Марфуша хотела что-то сказать, но в это мгновенье раздался звонок в передней. Девушка вскочила на ноги и быстро вышла вон.
Приехавший был Ханенко. Он поздоровался с хозяином, пытливо глянул ему в лицо и молча сел к столу.
— Когда ехать-то на балаганство? — спросил Шумский.
— К одиннадцати след бы ехать, — ответил капитан угрюмо. — Петр Сергеевич уже, поди, там распоряжается с Мартенсом.
— Ну, а похоронами моими кто распоряжаться будет? Вы или Квашнин?
Капитан сделал гримасу.
— Полно, Михаил Андреевич, — отозвался он сурово. — Ну, что тут хвастать да надуваться. Ни себя, ни другого кого не обманете…

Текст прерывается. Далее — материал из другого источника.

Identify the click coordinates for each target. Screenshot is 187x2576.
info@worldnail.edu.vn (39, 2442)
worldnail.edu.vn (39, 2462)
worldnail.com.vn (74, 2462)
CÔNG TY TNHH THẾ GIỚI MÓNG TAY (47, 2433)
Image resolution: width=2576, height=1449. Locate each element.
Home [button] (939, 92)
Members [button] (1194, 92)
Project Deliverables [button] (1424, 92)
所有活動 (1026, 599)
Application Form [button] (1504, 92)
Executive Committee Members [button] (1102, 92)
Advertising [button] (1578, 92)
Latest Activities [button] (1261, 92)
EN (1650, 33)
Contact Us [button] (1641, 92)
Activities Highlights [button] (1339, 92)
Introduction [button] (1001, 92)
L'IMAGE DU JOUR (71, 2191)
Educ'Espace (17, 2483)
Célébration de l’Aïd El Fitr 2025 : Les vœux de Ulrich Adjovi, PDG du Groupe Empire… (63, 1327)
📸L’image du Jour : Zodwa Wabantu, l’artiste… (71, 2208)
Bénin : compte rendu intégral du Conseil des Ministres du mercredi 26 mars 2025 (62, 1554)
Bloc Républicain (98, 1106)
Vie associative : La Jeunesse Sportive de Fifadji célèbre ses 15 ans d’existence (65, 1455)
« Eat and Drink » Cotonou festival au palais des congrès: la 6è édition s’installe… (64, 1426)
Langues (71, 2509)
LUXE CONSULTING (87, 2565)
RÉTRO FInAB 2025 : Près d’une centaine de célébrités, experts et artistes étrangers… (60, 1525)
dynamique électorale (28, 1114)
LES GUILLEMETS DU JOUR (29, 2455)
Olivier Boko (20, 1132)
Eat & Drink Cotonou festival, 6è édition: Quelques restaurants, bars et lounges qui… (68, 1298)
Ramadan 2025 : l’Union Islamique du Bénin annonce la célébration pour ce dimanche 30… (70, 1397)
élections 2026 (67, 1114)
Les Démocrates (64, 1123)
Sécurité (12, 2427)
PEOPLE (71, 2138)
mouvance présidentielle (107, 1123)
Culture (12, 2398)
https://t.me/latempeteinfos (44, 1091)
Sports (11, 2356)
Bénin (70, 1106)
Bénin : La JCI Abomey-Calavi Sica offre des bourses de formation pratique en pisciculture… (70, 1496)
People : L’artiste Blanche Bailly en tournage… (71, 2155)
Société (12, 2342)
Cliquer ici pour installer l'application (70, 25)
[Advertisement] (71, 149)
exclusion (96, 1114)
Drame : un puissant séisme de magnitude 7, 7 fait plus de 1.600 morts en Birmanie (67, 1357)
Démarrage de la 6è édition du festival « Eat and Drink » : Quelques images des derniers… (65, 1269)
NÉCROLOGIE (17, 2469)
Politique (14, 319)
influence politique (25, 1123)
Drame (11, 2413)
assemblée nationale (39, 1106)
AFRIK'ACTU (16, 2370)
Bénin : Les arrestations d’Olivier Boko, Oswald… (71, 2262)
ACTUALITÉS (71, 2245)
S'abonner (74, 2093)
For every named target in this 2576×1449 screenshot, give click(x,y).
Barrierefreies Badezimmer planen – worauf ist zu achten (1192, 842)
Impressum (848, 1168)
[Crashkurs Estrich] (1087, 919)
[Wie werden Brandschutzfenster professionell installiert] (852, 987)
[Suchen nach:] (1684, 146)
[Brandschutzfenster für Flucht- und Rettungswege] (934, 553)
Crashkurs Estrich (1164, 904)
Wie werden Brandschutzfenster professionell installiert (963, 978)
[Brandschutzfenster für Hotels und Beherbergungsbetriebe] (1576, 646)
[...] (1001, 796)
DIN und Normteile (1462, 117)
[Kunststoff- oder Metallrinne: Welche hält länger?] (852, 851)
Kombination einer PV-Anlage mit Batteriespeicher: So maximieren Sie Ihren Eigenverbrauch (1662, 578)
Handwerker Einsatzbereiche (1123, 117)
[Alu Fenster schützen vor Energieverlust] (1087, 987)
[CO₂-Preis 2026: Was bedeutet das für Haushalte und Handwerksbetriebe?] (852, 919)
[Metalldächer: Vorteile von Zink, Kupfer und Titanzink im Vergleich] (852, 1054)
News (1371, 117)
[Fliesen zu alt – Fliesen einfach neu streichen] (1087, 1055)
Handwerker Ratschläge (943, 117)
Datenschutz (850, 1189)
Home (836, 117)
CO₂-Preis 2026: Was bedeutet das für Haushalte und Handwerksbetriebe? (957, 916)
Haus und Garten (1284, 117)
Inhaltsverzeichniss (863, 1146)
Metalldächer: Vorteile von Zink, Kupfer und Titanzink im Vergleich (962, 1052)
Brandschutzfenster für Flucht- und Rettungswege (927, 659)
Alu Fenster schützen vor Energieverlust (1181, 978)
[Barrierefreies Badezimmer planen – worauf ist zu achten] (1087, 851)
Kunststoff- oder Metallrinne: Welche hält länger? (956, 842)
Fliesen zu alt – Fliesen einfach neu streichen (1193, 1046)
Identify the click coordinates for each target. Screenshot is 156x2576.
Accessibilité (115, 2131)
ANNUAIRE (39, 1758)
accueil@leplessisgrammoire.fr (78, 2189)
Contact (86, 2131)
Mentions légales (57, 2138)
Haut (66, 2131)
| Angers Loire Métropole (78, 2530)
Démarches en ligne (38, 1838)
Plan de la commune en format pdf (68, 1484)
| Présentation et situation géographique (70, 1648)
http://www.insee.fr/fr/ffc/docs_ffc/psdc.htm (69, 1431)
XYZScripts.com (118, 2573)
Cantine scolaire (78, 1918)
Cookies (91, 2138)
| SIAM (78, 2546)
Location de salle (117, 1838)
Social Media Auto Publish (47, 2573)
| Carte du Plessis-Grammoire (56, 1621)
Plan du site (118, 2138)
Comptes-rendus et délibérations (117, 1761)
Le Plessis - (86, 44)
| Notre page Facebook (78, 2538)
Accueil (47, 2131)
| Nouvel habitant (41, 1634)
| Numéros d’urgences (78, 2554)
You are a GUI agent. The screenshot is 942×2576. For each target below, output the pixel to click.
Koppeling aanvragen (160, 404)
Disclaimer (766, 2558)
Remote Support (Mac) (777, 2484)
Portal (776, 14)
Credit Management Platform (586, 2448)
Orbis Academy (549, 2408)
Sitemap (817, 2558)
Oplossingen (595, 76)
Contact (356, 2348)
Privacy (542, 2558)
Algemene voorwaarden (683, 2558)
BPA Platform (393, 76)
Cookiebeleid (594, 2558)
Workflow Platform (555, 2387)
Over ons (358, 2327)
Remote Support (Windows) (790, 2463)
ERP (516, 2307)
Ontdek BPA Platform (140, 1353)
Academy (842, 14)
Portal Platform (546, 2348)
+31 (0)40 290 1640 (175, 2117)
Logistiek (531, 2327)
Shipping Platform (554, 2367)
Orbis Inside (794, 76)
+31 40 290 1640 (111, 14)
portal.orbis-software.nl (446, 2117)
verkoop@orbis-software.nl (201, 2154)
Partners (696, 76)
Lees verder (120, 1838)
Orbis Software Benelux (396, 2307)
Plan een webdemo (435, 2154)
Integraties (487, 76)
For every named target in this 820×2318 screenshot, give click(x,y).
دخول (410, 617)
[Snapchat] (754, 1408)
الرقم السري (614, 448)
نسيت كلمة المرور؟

— Как так… хвастать? Не пойму? — воскликнул Шумский, хотя в то же время отлично понял капитана.
— Умрите прежде… А хоронить найдется кому. Не ваше совсем то дело. Вовсе не любопытно мертвому, кто будет его хоронить… Так, хвастовство… фардыбаченье. Амбиция подпускная!..
И, помолчав мгновенье, Ханенко прибавил:
— Дразниться не след! Смириться надо перед Богом да молиться. Ну хоть без слов, умственно, сердечно помолиться. Не сердитесь, правду говорю ведь…
Шумский не ответил и задумался… «Образок нацепил, а сам ломаешься, — думалось ему. — И правда… Кого я обманываю». И он вздохнул.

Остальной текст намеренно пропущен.